### What you are asked to do
Only lines that contain the word "Open" belong in the answer; copy them from the records below.
- - - - - - -
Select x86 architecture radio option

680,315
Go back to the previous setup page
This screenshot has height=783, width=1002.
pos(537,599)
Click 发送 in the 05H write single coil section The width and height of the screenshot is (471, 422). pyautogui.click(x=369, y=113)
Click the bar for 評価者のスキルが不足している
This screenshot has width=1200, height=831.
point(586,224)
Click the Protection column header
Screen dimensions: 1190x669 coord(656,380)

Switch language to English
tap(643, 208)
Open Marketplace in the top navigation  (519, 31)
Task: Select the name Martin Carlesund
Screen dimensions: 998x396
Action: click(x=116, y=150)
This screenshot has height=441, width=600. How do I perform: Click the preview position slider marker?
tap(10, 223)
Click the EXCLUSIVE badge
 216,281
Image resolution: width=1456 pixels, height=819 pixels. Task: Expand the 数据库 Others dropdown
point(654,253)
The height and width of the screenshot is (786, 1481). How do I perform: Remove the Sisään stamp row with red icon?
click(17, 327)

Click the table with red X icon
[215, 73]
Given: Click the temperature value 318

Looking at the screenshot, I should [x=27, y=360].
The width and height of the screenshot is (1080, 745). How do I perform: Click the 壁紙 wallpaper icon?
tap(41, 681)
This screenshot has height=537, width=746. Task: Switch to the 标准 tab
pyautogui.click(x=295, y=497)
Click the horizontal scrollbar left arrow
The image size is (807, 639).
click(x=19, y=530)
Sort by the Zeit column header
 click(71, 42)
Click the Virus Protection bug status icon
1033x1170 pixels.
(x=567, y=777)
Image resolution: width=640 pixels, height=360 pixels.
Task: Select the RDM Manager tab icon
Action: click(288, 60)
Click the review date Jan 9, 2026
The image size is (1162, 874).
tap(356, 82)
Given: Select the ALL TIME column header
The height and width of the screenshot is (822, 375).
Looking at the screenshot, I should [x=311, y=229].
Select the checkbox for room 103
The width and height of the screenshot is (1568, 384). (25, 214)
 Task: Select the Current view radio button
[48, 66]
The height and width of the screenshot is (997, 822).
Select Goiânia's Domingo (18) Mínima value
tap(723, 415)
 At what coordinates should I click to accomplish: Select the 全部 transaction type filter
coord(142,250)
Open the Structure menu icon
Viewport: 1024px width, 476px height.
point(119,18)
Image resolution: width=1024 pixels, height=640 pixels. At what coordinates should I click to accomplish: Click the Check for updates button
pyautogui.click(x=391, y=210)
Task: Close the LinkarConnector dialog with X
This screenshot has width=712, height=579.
- - - - - - -
### Solved problem
Open Marketplace in the top navigation  (519, 31)
Open the Structure menu icon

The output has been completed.